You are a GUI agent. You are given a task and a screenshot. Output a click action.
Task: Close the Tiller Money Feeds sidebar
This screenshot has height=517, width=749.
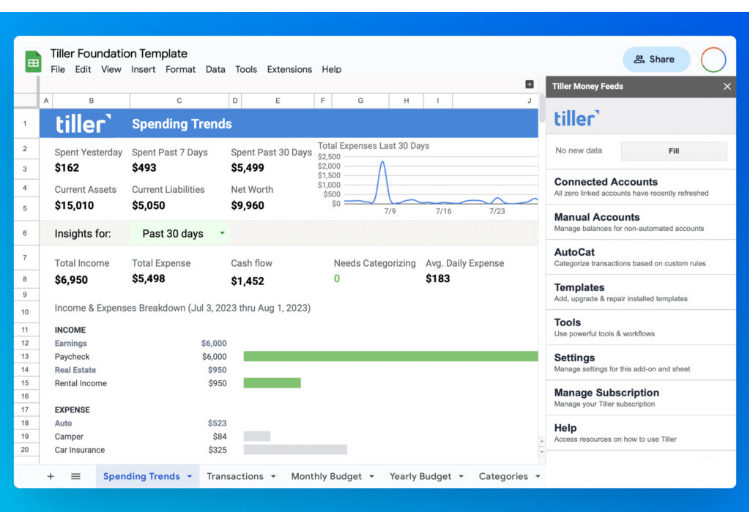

******

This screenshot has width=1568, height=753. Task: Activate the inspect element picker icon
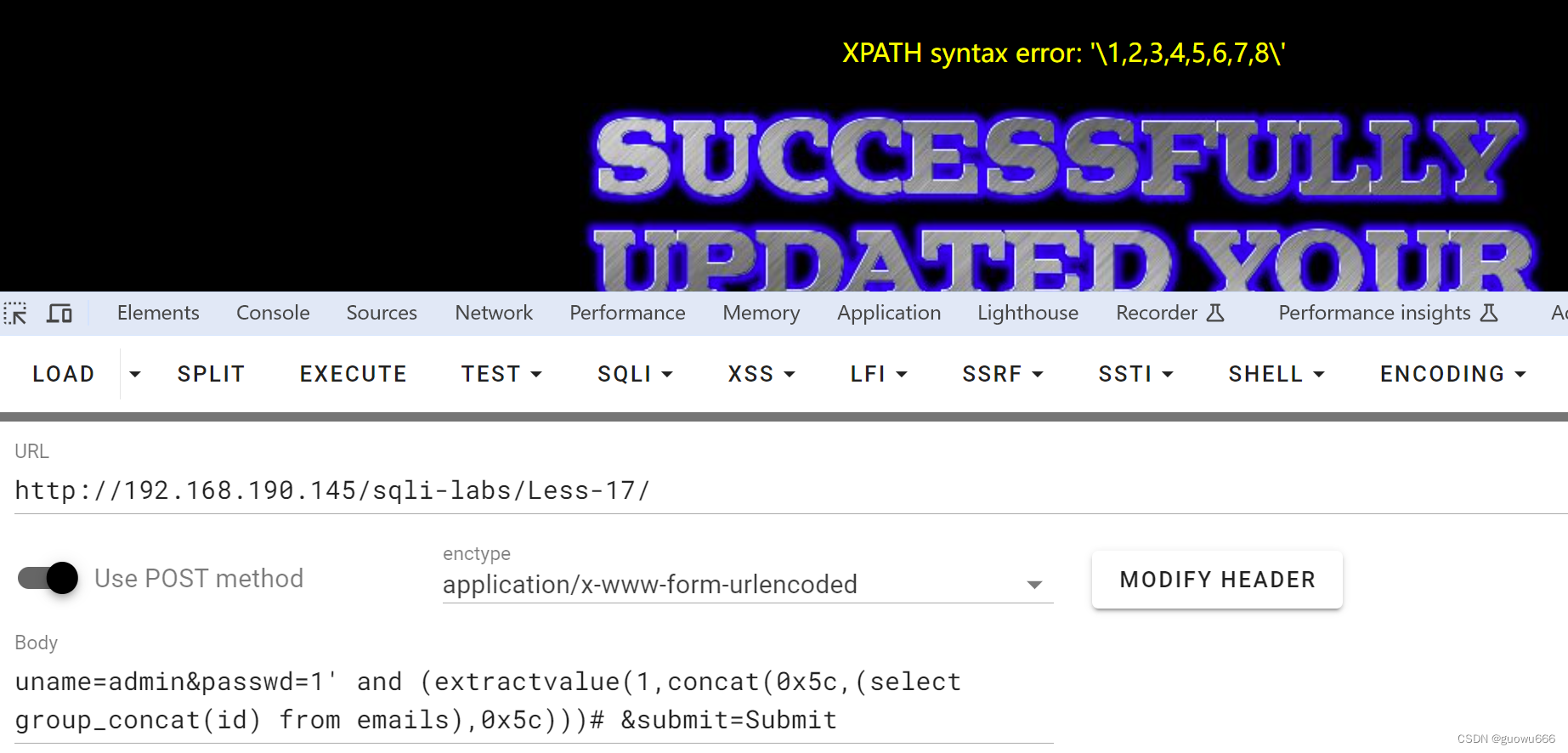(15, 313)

******

● WHAT TO WORK ON:
Go back to the listing above. Copy word for word the lines from the one with "You are a GUI" through the one with "This screenshot has height=517, width=749.", and nothing more.

● YOUR SOLUTION:
You are a GUI agent. You are given a task and a screenshot. Output a click action.
Task: Close the Tiller Money Feeds sidebar
This screenshot has height=517, width=749.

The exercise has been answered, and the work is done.